EXERCISE INSTRUCTIONS ::
1. Answer these questions about the passage on sumo wrestling:
(a) How long did each man wrestle?
(b) What does the passage say is hard, in contrast to growing fat?
(c) What did another wrestler do to the man with the injured jaw?
2. Reproduce word for word the part of the passage on sumo wrestling that opens with the words containing "Each man wrestled" and closes with "to his advantage.".
3. Carry the passage on sumo wrestling further, picking up right after its final sentence.

====== EXTRACT PROVIDED ======

Each man wrestled until he lost. The range of physiques was arresting. There were no thin men, but some were hard with muscle while one or two were obscenely fat, with pendulous breasts and quivering, watery thighs. It was disconcerting to see these obesities win, but they forced recognition of the special demands of sumo. It is easy to grow fat, to add mass and inertia. It is hard to build the strength to lift that fat out of the ring. So long as the rules of sumo stay as they are, it will seem to the Westerner a sport in which the worst side of man's nature is turned to his advantage.
The leaner men paid, too, in bruises and cuts sustained when they were thrown upon the ring's raised edge. The larger wrestlers seemed to have enough subcutaneous give to escape such minor injury, though all had poor complexions, no doubt from having their faces ground continuously into the sand. No one cried out when a knee or ankle cracked down on the dohyo rim. No disgust was shown by losers. One wrestler's jaw was injured in a stunning collision. He favored it, keeping it tucked against a shoulder, holding it between bouts, yet continued to win. It wasn't enough. Another wrestler darted in and slapped him on the swelling jowl, a reprimand for showing pain.

====== GIVEN RECORDS ======

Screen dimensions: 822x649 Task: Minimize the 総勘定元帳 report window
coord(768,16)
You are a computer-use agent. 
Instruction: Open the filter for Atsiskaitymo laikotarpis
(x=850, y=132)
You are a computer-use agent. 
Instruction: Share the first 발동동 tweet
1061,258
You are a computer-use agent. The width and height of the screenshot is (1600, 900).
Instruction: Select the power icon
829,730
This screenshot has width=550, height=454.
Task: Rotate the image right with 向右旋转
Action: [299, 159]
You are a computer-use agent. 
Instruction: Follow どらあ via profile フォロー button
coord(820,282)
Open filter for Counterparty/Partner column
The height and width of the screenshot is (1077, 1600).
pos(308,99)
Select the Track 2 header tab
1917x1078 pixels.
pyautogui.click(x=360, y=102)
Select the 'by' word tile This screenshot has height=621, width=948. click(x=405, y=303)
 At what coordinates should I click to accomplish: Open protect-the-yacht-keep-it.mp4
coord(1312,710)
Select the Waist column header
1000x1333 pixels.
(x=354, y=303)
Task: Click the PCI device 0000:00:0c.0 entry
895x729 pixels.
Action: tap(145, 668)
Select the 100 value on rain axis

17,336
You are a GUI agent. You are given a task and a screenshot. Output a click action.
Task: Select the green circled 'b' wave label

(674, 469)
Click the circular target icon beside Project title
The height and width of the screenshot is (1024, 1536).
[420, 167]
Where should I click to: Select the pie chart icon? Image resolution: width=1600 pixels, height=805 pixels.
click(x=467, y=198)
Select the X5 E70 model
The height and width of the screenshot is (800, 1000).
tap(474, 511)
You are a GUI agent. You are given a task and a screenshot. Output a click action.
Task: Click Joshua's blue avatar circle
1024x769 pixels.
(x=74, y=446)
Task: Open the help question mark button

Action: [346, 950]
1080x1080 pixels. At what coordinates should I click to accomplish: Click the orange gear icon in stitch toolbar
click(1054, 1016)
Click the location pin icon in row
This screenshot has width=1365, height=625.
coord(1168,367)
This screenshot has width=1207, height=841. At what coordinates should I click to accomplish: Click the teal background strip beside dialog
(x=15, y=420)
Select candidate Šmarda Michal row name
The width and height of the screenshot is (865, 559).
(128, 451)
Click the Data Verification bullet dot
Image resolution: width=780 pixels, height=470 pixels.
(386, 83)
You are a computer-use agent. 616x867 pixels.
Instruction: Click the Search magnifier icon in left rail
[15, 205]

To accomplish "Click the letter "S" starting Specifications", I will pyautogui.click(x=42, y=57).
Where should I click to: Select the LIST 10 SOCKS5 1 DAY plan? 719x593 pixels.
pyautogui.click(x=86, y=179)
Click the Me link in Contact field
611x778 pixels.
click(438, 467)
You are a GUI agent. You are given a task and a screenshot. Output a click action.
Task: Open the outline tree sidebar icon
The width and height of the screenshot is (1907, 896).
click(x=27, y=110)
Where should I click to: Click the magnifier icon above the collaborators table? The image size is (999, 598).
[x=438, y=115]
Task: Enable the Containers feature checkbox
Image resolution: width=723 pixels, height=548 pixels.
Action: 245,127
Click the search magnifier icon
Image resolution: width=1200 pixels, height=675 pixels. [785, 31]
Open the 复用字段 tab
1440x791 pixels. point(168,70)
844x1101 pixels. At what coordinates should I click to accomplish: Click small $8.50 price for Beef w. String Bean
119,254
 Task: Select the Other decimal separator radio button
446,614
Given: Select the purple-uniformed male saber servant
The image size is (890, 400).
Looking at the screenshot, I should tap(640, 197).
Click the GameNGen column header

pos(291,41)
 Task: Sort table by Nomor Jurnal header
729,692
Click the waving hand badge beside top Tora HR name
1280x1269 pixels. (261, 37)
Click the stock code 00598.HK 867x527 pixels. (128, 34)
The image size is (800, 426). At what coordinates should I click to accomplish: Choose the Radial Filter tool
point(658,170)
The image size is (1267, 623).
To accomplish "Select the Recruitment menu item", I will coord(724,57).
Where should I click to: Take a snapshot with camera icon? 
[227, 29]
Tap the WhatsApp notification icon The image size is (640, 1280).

======

RESULTS BY TASK ::
1.
(a) Each man wrestled until he lost.
(b) It is hard to build the strength to lift that fat out of the ring.
(c) He darted in and slapped him on the swelling jowl, as a reprimand for showing pain.

2.
Each man wrestled until he lost. The range of physiques was arresting. There were no thin men, but some were hard with muscle while one or two were obscenely fat, with pendulous breasts and quivering, watery thighs. It was disconcerting to see these obesities win, but they forced recognition of the special demands of sumo. It is easy to grow fat, to add mass and inertia. It is hard to build the strength to lift that fat out of the ring. So long as the rules of sumo stay as they are, it will seem to the Westerner a sport in which the worst side of man's nature is turned to his advantage.

3.
Hanakago rose suddenly and all action ceased. He sauntered across the ring and out of the room. The wrestlers warily exchanged glances. In a moment he returned with a broom and brought down its handle hard across the back and shoulders of a man in the ring, telling him in a low, menacing tone that he had not been tense enough. To relax was to court injury.
The rituals of servitude were consistent. Those in the lower divisions served the sekitori (members of the top ranks who are entitled to a salary and servants of their own), and the sekitori waited on the boss, bringing around a dipper of water occasionally. The oyakata merely sipped and spat.
A door of paper and sticks scratched open, and from the beach stepped the pride of Hanakago stable, Yokozuna Wajima. He had been doing wind sprints and was sweating heavily, but accepted no towels. Instead he continued jogging in place, shadowboxing, stretching, making a golf-swing gesture. A good blend of thickness and speed at 6'1" and 270 pounds, he seemed less inscrutable than the others. He trained with more purpose, shaking the house with his pole pounding, leapfrogging around the ring with an apprentice clinging to his back.
At 11 a.m. the dank atmosphere of seaweed and cigarette smoke and hair grease began to be penetrated by a salt-savory aroma. The high-calorie stew, chanko-nabe, that is forced on all sumotori was cooking. The oyakata and sekitori wrestlers took their body servants off to the bath, then went to an airy dining room where they sat around hibachis on a green carpet. The junior grades, sand caked on their backs, scabs forming on elbows and brows, served from a communal pot. The chanko-nabe is a mixture of proteins. "The boss eats first," said an observer. "Then sekitori. They get the beef and pork. The low people get the fish. The lowest have to take the vegetables and tofu [bean-curd cakes]."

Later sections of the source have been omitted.